No significant difference was observed in the physiological properties of BLA projection neurons from controls and mutants (p > 0.05 for all categories).

Next, we measured spontaneous inhibitory (IPSC) and excitatory (EPSC) post synaptic currents under baseline conditions. IPSCs were recorded at a holding potential of −70 mV and in the presence of D-AP5 (50 μM) and NBQX (10 μM) to block NMDA and AMPA/kainate receptors, respectively. The frequencies (wild-types: 4.0 ± 0.7 Hz; BDNF2L/2LCk-Cre mutants: 4.7 ± 1.6 Hz) and amplitudes (wild-types: 9.9 ± 1.7 pA; BDNF2L/2LCk-Cre mutants: 9.9 ± 1.4 pA) of IPSCs in wild-type and BDNF2L/2LCk-Cre mutant cells were similar at baseline (n = 7 - 9; p = n/s). EPSCs were studied in the presence of bicuculline (20 μM) to block inhibitory events. Basal level of glutamatergic transmission in BLA neurons of wild type and mutants in untreated slices was relatively low with some neurons receiving no detectable currents. No significant differences in amplitude (wild-types: 10.3 ± 1.1 pA; BDNF2L/2LCk-Cre mutants: 12.1 ± 1.3 pA; n = 22–24 cells; p = n/s) or frequency (wild-types: 3.8 ± 0.4 Hz; BDNF2L/2LCk-Cre mutants: 4.6 ± 0.4 Hz; p = n/s; n = 22–24 cells) of EPSCs were observed in BDNF2L/2LCk-Cre pyramidal cells compared to wild-type controls.

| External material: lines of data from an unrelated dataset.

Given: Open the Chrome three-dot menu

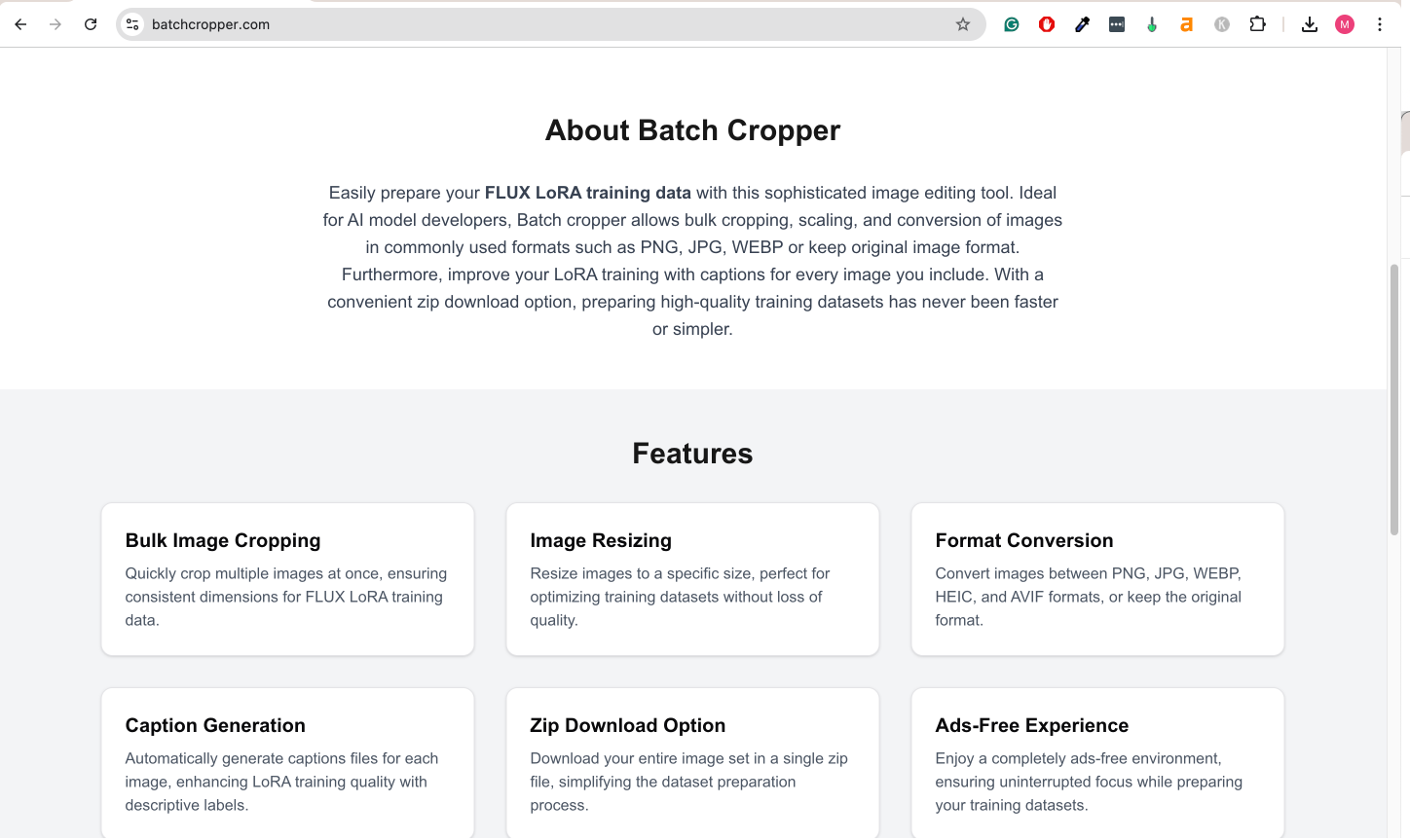Looking at the screenshot, I should [x=1380, y=24].
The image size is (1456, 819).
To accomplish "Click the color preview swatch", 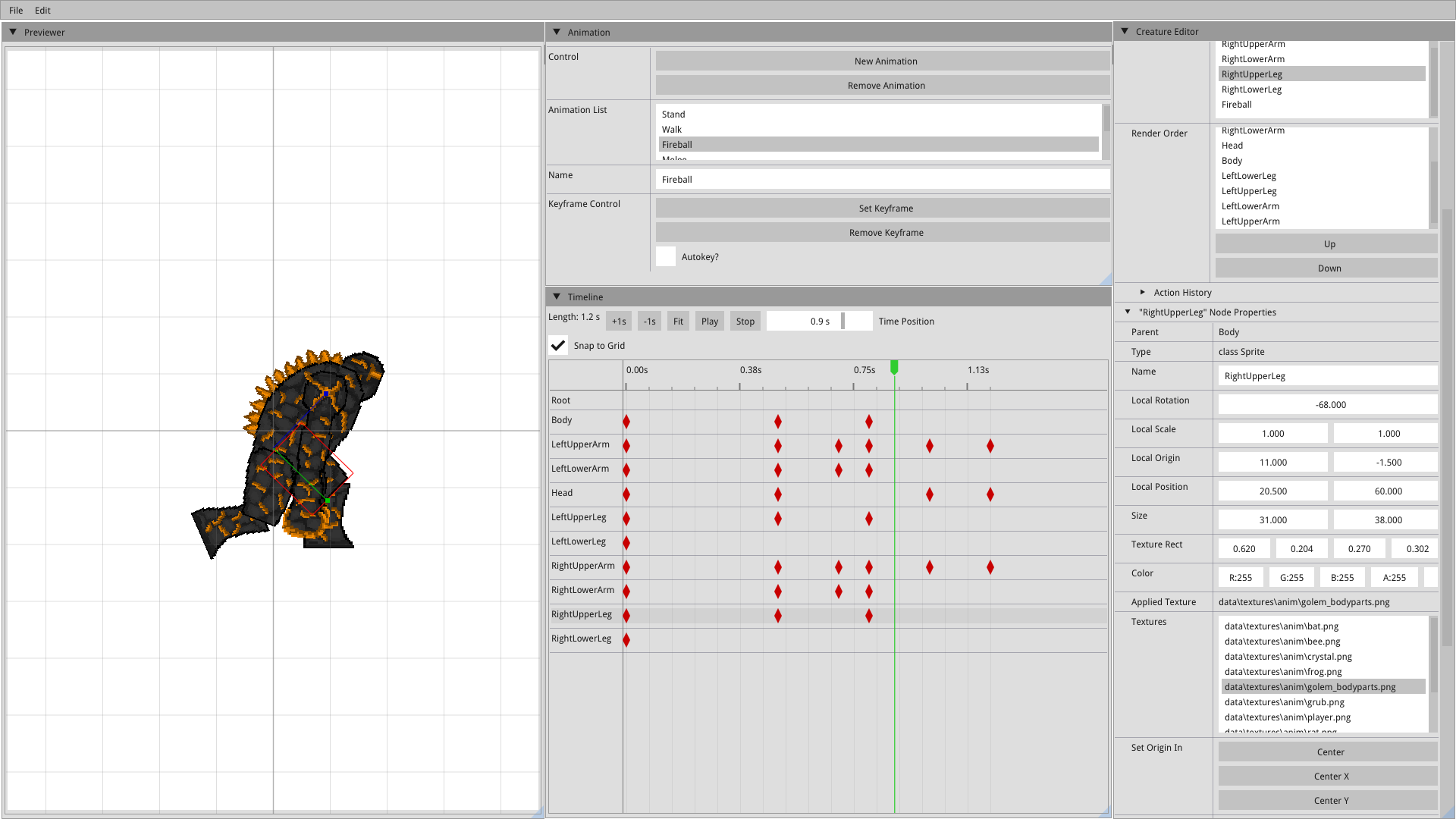I will tap(1430, 577).
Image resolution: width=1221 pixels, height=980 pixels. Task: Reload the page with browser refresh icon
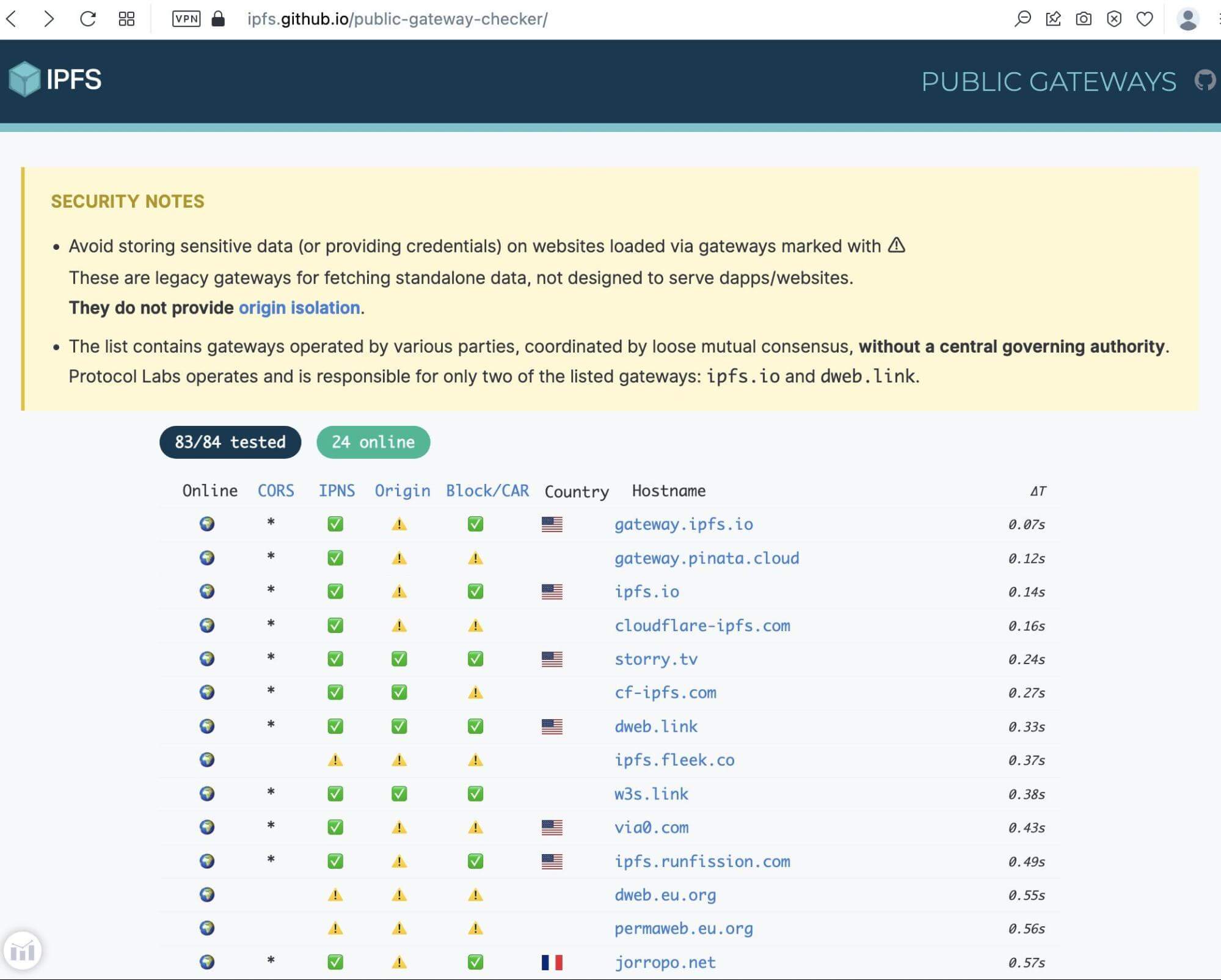pyautogui.click(x=88, y=19)
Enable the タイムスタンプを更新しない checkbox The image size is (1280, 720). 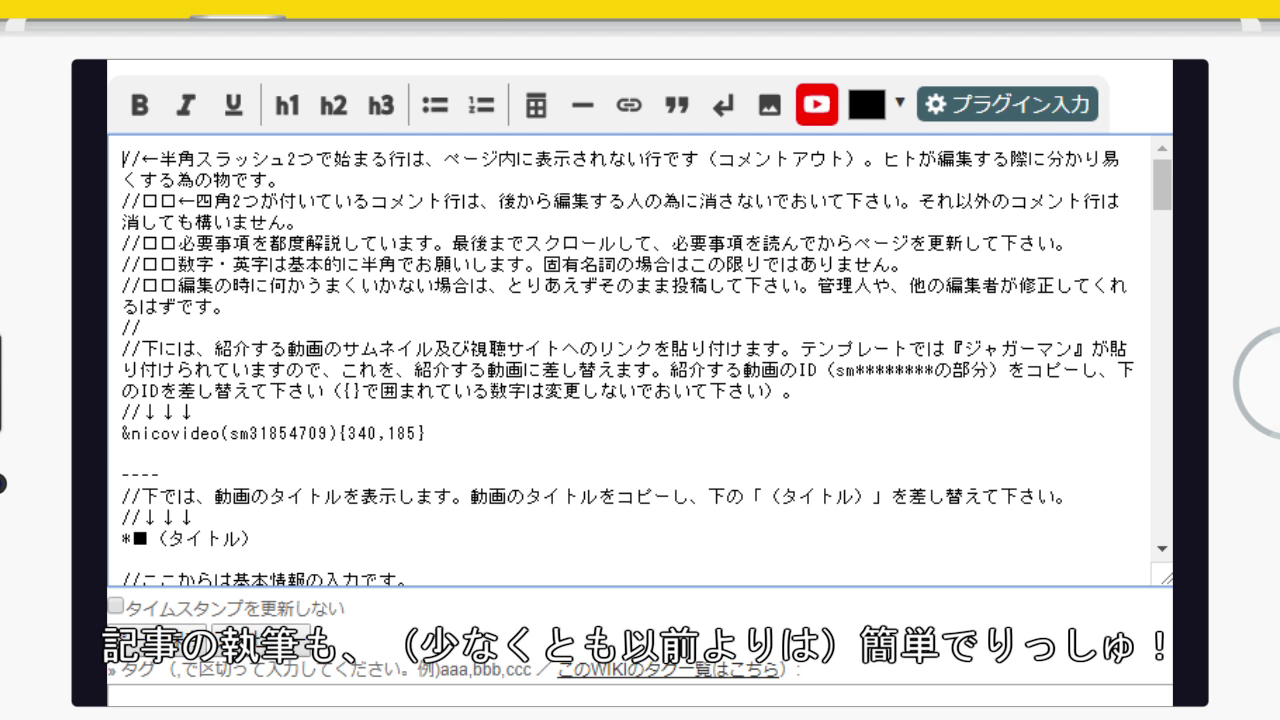[x=115, y=603]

5-HT2-mediated inhibitory responses of BLA pyramidal neurons to serotonin are severely impaired in BDNF2L/2LCk-Cre mutant mice

Anxiety disorders have been linked to alterations in the GABAergic system in the BLA (Davies et al. 2010). Stimulation of 5-HT2 receptors on rat GABAergic interneurons by serotonin induces GABA release onto projection neurons and concomitant reductions in BLA output (Jiang et al. 2009; Rainnie 1999). To determine whether serotonergic facilitation of the BLA GABAergic system is dependent on BDNF, we measured spontaneous IPSCs in wild-type and BDNF2L/2LCk-Cre mutant pyramidal cells following bath application of serotonin. As previously demonstrated in rats (Jiang et al. 2009; Rainnie 1999), serotonin induced a significant increase in frequency (206.0 ± 32.7% of baseline values, p = 0.009, n = 6) of IPSCs in pyramidal neurons of wild-type mice compared to aCSF treatment (Fig. 4A and C). There was also a trend towards a significant increase in amplitude of the wild type response to serotonin (217.0 ± 34.7% of baseline values, p = 0.06, n = 6). Bath application of bicuculline completely eliminated IPSCs (Fig. 4A and C), indicating that they were mediated by GABAA receptors. In the presence of the 5-HT2 receptor antagonist cinanserine (20 μM), serotonin no longer induced changes in the frequency or amplitude of IPSCs in 5 of the 6 wild-type cells tested (Fig. 4A and C), indicating that 5-HT2A/2C receptors were responsible for the facilitative effect of serotonin on GABAergic drive. Additionally, 5-HT2A receptor blockade with MDL 100,907 (30 nM; n = 4) (Fig. 4C), abrogated the effects of serotonin, further defining 5-HT receptors involved in the negative regulation of BLA pyramidal neurons.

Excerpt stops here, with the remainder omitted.